台灣是我的故鄉,故鄉會呵護我追求自由;走到哪裡都不怕面對無限,是一個讓我感覺投入、自己能夠一直為她做點事情而且施得上力的地方。
我出生長大在台北,跑來宜蘭30年,很感謝她滋養我的存在;好朋友的信任,從一開始就把好運交給了我。剛到宜蘭,就有許多對地理、地質、政治、經濟、交通、文史工作甚至對人類學投身一輩子的老師,積極地教我、提供互相出點子的機會,我吸收吐納,努力成為宜蘭的一部份,更想從未來思考,召喚宜蘭深深的潛力。
受傷再站起來的決心
沒有家族的羈絆,同事們純粹因為喜歡而來,反而輕鬆。
回想起有太多珍貴的包容,因為接納我們是「有能力來攪和」的外地人,好奇想聽聽可能比較公允、沒有成見的單純發想。
不必攪入地方的恩怨情仇,10年、20年、30年笑淚交織與神同行的經驗,無論在哪裡,都有信心保持穿透本質創新的能力。
(宜蘭未來)我最擔心的是高鐵。宜蘭的高鐵如果可以擺脫區段新鎮的利益迷思,其實可以做出「台灣值得如此」的新例。東鐵轉接西部大都會的這個節點,東側可以故意封閉去阻擋都市向海蔓延,讓大家有機會看到保有空曠的奇蹟、看到福爾摩沙不被牽著鼻子走,聞到平原、沙丘,聽見豐富的台灣地理,龜山島、太平洋,充滿如神話般的超大地景。

奮力為宜蘭留下各式各樣的「空曠」,核心區房子不怕長高,但要體貼地讓水、風,仍然如千百年來自在穿過。綠帶與公共空間不被BOT私有化,關鍵的公有土地千萬不能賣,保留現在還不會準確知道的未來。
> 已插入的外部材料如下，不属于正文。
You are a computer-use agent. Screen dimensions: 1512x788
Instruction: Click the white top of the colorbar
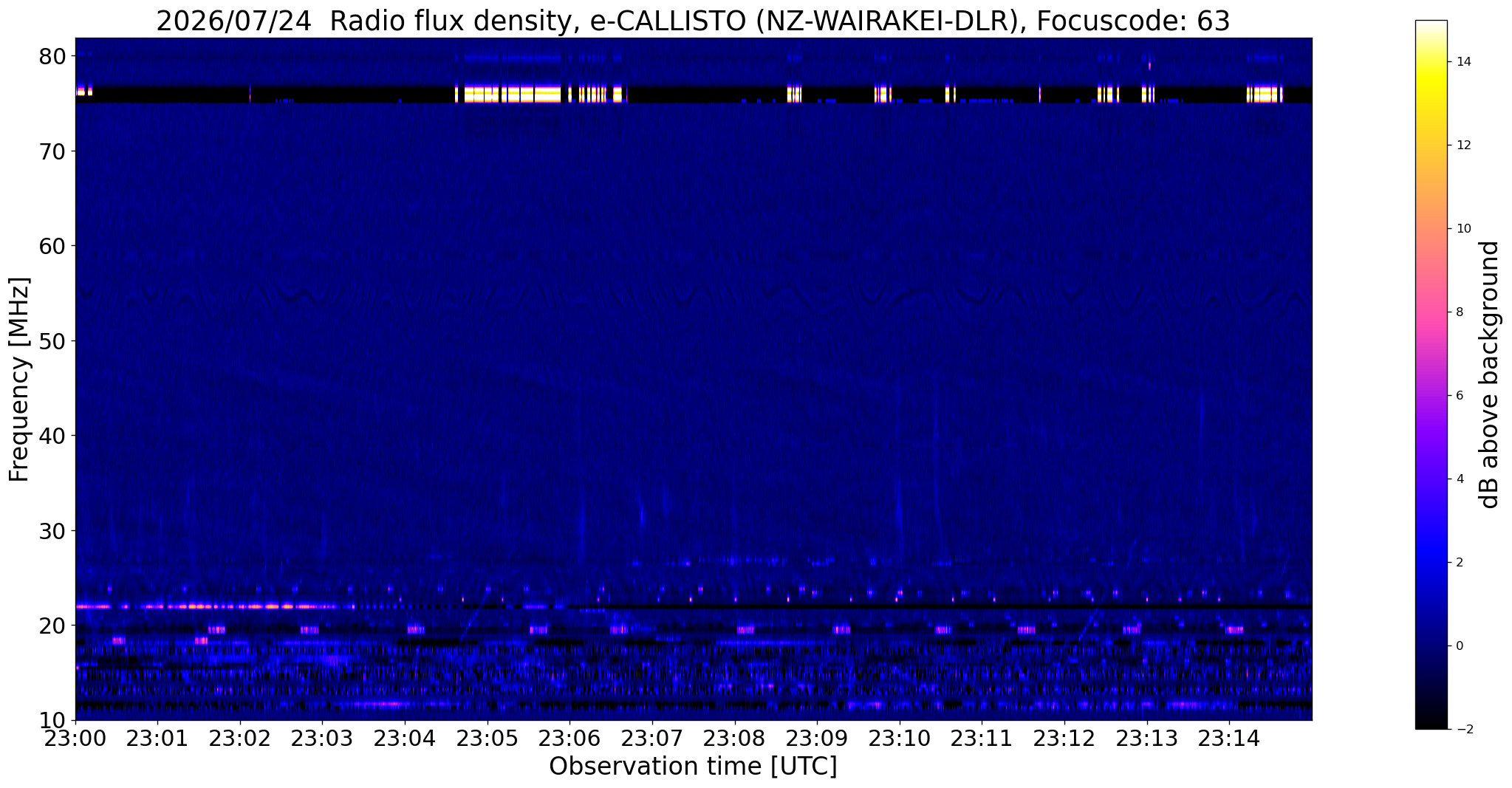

現代社會,很多時候都不得不暫時在一些現有的答案中做選擇,要對抗並不容易。喜歡田中央,可能就是喜歡這些不放棄、一直「不被決定」的意志,像是一個為生命開放的介面,一種自由、共和,受傷還會再站起來的決心。
都市綑綁的系統,像一把把已經射出的箭,在多數的領域因為更有目的性、更高明,讓人更無法逃脫。鄉村確實比較「鬆」、也很豐富,日月星辰大地山川,風險在每一個角落等待萬物,但也個個有權利自由地去實踐存在的價值。
台灣城鄉連綿交織,發展出來的技術通常也故意控制得「不會太好」。我喜歡那耐人尋味的弱、保有生機的縫隙,孕育足以引發互相抵抗的基因。
每天多一點浪漫,支持公共共享不以大欺小的包容。